Linear-Hypersubstitutions for Algebraic Systems of Type ((n); (n)) and Characterization of Their Idempotent Elements

Abstract

A formula in which each variable occurs at most once is said to be a linear-formula ([1, 2]). A linear-hypersubstitution for algebraic systems of type $((n);(n))$ is a mapping $\sigma_{_{\small{t,F}}}$ which maps $n$-ary operation symbols $f$ to $n$-ary linear-terms $\sigma_{_{\small{t,F}}}(f)$ and $n$-ary relational symbols $\gamma$ to $n$-ary linear-formulas $\sigma_{_{\small{t,F}}}(\gamma)$. Any linear-hypersubstitution $\sigma_{\small{t,F}}$ can be extended to a mapping $\widehat{\sigma}_{_{\small{t,F}}}$ on the set of all linear- terms of type $(n)$ and linear-formulas of type $((n);(n))$. A binary operation “$\circ_{_{\small{lin}}}$” on $Hyp^{lin}((n);(n))$ the set of all linear-hypersubstitutions for algebraic systems of type $((n);(n))$ can be defined by using this extension.
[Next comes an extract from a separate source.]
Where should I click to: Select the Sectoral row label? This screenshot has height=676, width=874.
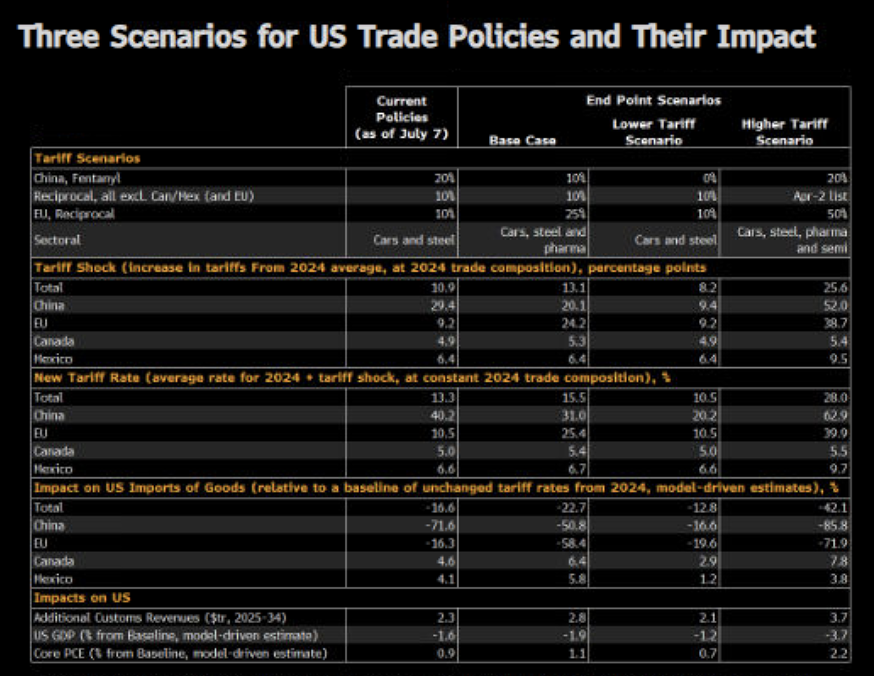(57, 240)
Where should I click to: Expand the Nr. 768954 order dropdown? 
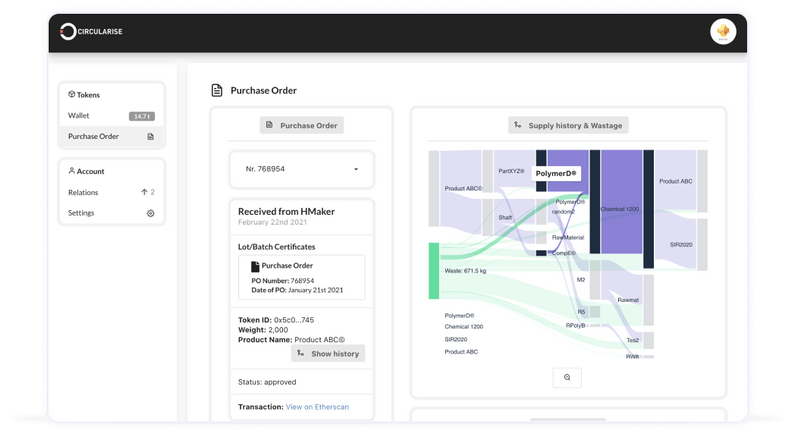tap(302, 169)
The set $Hyp^{lin}((n);(n))$ together with the identity linear-hypersubstitution $(\sigma_{_{\small{t,F}}})_{_{\small{id}}}$ which maps $(\sigma_{_{\small{t,F}}})_{_{id}}(f):=f(x_{1},\ldots,x_{n})$ and $(\sigma_{_{t,F}})_{_{\small{id}}}(\gamma):=\gamma(x_{1},\ldots,x_{n})$ forms a monoid. The concept of an idempotent element plays an important role in semigroup theory [3]. In this paper, we characterize the idempotent of the monoid of linear-hypersubstitutions for algebraic systems of type $((n);(n))$.